--- Metin bloğu ---
Hazine ve Maliye Bakanlığı (Gelir İdaresi
Başkanlığı)’ndan:
GELİR VERGİSİ GENEL TEBLİĞİ
(SERİ NO: 320)
BİRİNCİ BÖLÜM
Başlangıç Hükümleri
Amaç ve
kapsam
MADDE 1- (1) Bu Tebliğin amacı, 31/12/1960 tarihli ve 193
sayılı Gelir Vergisi Kanununda, 14/10/2021 tarihli ve 7338 sayılı Vergi
Usul Kanunu ile Bazı Kanunlarda Değişiklik Yapılmasına Dair Kanunla yapılan
değişiklikler ile 193 sayılı Kanunla ilgili diğer bazı hususların
açıklanmasına ilişkin usul ve esasları düzenlemektir.
İKİNCİ BÖLÜM
Basit Usulde Tespit Olunan Kazançlarda Gelir
Vergisi İstisnası
Yasal
düzenleme
MADDE 2- (1) 7338 sayılı Kanunun 1 inci maddesi ile 193
sayılı Kanuna başlığı ile birlikte aşağıdaki madde eklenmiştir.
“Basit usulde tespit olunan kazançlarda gelir
vergisi istisnası:
MÜKERRER MADDE 20/A- Bu Kanuna göre kazançları
basit usulde tespit olunan mükelleflerin 46 ncı maddeye göre tespit edilen
kazançları gelir vergisinden müstesnadır.”
(2) 7338 sayılı Kanunun 4 üncü ve 5 inci maddeleri
ile 193 sayılı Kanunun 46 ncı ve 89 uncu maddelerinde, istisna
düzenlemesine uygun olarak bazı ibare değişiklikleri yapılmış ve bazı
düzenlemeler yürürlükten kaldırılmıştır.
Basit
usulde kazanç tespitinde genel esaslar
MADDE 3- (1) Kendi işinde bilfiil çalışan veya bulunan, 193
sayılı Kanunun 47 nci maddesinde belirtilen kira tutarını (2021 takvim yılı
için büyükşehir belediye sınırları içinde kalan yerler için 12.000 TL,
diğer yerler için 7.600 TL, 2022 takvim yılı için büyükşehir belediye
sınırları içinde kalan yerler için 16.000 TL, diğer yerler için 10.000 TL)
--- Kayıt alıntıları ---
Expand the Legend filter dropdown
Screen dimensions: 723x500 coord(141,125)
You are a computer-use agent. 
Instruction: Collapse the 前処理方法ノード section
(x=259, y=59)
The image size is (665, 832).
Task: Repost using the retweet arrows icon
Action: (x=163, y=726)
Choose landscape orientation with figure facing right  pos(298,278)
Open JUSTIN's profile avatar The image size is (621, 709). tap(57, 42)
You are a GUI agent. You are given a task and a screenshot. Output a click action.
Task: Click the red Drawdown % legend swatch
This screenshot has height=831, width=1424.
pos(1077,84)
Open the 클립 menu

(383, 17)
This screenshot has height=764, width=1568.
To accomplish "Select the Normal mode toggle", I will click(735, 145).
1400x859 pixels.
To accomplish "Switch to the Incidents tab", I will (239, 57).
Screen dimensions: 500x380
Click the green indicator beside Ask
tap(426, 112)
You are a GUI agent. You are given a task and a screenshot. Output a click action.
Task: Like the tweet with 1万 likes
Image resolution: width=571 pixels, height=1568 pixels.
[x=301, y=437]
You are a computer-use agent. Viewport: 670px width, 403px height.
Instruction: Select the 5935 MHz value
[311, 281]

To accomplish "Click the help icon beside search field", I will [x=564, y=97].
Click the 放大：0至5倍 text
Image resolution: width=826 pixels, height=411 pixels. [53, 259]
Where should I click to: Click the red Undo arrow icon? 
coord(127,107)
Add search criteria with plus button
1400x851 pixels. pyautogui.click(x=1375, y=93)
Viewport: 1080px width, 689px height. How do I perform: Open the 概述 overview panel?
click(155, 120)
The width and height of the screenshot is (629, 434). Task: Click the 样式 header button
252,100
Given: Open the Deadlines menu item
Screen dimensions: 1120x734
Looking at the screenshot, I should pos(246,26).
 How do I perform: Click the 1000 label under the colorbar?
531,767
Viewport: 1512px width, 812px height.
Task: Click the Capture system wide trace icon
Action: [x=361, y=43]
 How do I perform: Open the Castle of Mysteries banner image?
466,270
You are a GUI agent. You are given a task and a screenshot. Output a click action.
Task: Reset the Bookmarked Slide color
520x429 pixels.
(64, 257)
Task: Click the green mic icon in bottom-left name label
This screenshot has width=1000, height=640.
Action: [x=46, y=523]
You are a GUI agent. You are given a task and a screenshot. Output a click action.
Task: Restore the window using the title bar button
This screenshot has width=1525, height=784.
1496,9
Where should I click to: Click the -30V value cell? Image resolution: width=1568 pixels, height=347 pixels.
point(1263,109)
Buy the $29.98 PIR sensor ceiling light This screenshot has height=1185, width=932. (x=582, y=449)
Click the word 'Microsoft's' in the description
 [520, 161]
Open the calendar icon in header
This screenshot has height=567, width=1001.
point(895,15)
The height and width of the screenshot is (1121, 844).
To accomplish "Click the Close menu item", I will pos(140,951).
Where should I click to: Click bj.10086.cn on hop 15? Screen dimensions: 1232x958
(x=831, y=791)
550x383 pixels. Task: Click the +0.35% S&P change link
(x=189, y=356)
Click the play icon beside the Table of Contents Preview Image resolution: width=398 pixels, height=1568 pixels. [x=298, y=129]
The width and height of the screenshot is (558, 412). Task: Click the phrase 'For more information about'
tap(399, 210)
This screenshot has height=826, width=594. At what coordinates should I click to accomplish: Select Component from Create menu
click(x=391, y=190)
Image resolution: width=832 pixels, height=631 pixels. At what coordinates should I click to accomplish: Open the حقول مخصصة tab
---
Yapılacak işlemler
(1) Kayıtların ilk satırından başlayın ve "Action: (x=163, y=726)" ifadesini içeren satırı da ekleyip orada durarak bu satırları aynen yineleyin.
(2) Gelir Vergisi Genel Tebliği (Seri No: 320) metnini kaldığı yerden sürdürün.
Kayıtların metinle hiçbir bağlantısı yoktur.

Alıştırma sonuçları
(1)
Expand the Legend filter dropdown
Screen dimensions: 723x500 coord(141,125)
You are a computer-use agent. 
Instruction: Collapse the 前処理方法ノード section
(x=259, y=59)
The image size is (665, 832).
Task: Repost using the retweet arrows icon
Action: (x=163, y=726)

(2)
aşmayan ve 48 inci maddesinde yer alan alış-satış ve/veya hasılat sınırı
altında kalan küçük esnaf ve sanatkarların kazançları basit usulde tespit
edilmektedir.
(2) 193 sayılı Kanunun 51 inci maddesinde basit
usulden faydalanamayacak olanlar bentler halinde sayılmıştır. Bu maddede
sayılan mükelleflerin kazançları, şartları taşısalar dahi hiçbir şekilde
basit usulde tespit edilmez. Basit usulden yararlanamayacak mükellefler 193
sayılı Kanunun 51 inci maddesinde aşağıdaki şekilde sayılmıştır:
a) Kollektif şirket ortakları ile komandit
şirketlerin komandite ortakları.
b) İkrazat işleriyle uğraşanlar.
c) Sarraflar ile kıymetli maden ve mücevherat alım
satımı ile uğraşanlar.
ç) Gelir Vergisi Kanununun 94 üncü maddesinin
birinci fıkrasında sayılan kişi ve kurumlara karşı inşaat ve onarma işini
taahhüt edenler ile bu mükelleflere karşı derece derece taahhütte
bulunanlar.
d) Sigorta prodüktörleri.
e) Her türlü ilan ve reklam işleriyle uğraşanlar
veya bu işlere tavassut edenler.
f) Gayrimenkul ve gemi alım satımı ile uğraşanlar.
g) Tavassut işi yapanlar (dayıbaşılar hariç).
ğ) Maden işletmeleri, taş ve kireç ocakları, kum ve
çakıl istihsal yerleri, tuğla ve kiremit harmanları işletenler.
h) Şehirlerarası yük ve yolcu taşımacılığı yapanlar
ile treyler, çekici ve benzerlerinin sahip veya işleticileri (yapısı
itibarıyla sürücüsünden başka on dört ve daha aşağı oturma yeri olan ve
insan taşımaya mahsus motorlu kara taşıtları ile yolcu taşıyanlar hariç).
ı) Cumhurbaşkanınca kararlaştırılan iş grupları,
sektörler, il ve ilçeler, büyükşehir belediyeleri dâhil olmak üzere il ve
ilçelerin belediye sınırları (mücavir alanlar dâhil), belediyelerin
nüfusları, yöreler itibarıyla veya sabit bir işyerinde faaliyette bulunulup
bulunulmadığına göre gerçek usulde vergilendirilmesi gerekli görülenler.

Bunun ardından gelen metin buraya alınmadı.